Atlas 300I DUO#

Note

Atlas 300I DUO does not support triton or triton-ascend.

Run vLLM on Atlas 300I DUO#

Install Notes#

If installing from source, vllm and vllm-ascend may automatically pull in triton and triton-ascend dependencies, which may cause unexpected issues on Atlas 300I DUO. Please uninstall them before running on Atlas 300I DUO:

pip uninstall -y triton-ascend triton

Graph Mode Notes#

Warning

The current release supports FULL_DECODE_ONLY graph mode on Atlas 300I DUO devices, but the following limitations apply due to hardware event-id resource constraints:

  • When multiple Tensor Parallel (TP) ranks are enabled, the number of capturable graphs is limited and depends on the model depth. For example, Qwen3-32B can capture and replay 2 graphs.

  • There is no such limitation when TP=1.

  • We have reached out to the relevant experts for a solution. A software-based fix is considered feasible, but full support will take additional time. Thank you for your understanding.

Deployment#

Run docker container:

# Use the vllm-ascend image
export IMAGE=quay.io/ascend/vllm-ascend:v0.18.0-310p

docker run --rm \
--name vllm-ascend \
--shm-size=10g \
--device /dev/davinci0 \
--device /dev/davinci1 \
--device /dev/davinci2 \
--device /dev/davinci3 \
--device /dev/davinci4 \
--device /dev/davinci5 \
--device /dev/davinci6 \
--device /dev/davinci7 \
--device /dev/davinci_manager \
--device /dev/devmm_svm \
--device /dev/hisi_hdc \
-v /usr/local/dcmi:/usr/local/dcmi \
-v /usr/local/bin/npu-smi:/usr/local/bin/npu-smi \
-v /usr/local/Ascend/driver/lib64/:/usr/local/Ascend/driver/lib64/ \
-v /usr/local/Ascend/driver/version.info:/usr/local/Ascend/driver/version.info \
-v /etc/ascend_install.info:/etc/ascend_install.info \
-v /root/.cache:/root/.cache \
-p 8080:8080 \
-it $IMAGE bash

Set up environment variables:

export VLLM_USE_MODELSCOPE=True

Online Inference on NPU#

Warning

For Atlas 300I DUO (310P), do not rely on max-model-len auto detection (that is, do not omit the --max-model-len argument), because it may cause OOM.

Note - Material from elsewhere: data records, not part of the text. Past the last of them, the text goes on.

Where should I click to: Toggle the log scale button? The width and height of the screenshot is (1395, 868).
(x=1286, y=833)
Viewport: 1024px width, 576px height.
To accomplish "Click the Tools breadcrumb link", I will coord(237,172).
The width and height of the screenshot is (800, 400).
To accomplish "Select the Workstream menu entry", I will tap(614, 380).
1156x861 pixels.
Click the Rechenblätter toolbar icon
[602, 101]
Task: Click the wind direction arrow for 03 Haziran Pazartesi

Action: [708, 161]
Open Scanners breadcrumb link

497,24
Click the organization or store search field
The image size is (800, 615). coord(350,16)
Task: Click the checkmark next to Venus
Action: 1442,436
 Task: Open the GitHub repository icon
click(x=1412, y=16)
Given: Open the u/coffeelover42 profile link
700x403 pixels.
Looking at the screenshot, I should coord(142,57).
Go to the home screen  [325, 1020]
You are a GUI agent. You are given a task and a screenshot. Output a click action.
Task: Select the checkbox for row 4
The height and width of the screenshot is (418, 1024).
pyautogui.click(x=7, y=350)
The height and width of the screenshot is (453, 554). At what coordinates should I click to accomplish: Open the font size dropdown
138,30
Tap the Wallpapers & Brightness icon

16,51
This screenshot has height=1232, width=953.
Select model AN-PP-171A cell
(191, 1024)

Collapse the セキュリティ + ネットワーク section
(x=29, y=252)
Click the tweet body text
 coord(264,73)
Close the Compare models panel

Reason, based on the current 310P attention path:

  • AscendAttentionMetadataBuilder310 passes model_config.max_model_len to AttentionMaskBuilder310.

  • AttentionMaskBuilder310 builds a full causal mask with shape [max_model_len, max_model_len] in float16, then converts it to FRACTAL_NZ.

  • In the 310P attention_v1 prefill/chunked-prefill path (_npu_flash_attention / _npu_paged_attention_splitfuse), this explicit mask tensor is consumed directly, and there is currently no compressed-mask path.

If auto detection resolves to a large context length, the mask allocation (O(max_model_len^2)) may exceed NPU memory and trigger OOM. Always set an explicit and conservative value, for example --max-model-len 16384.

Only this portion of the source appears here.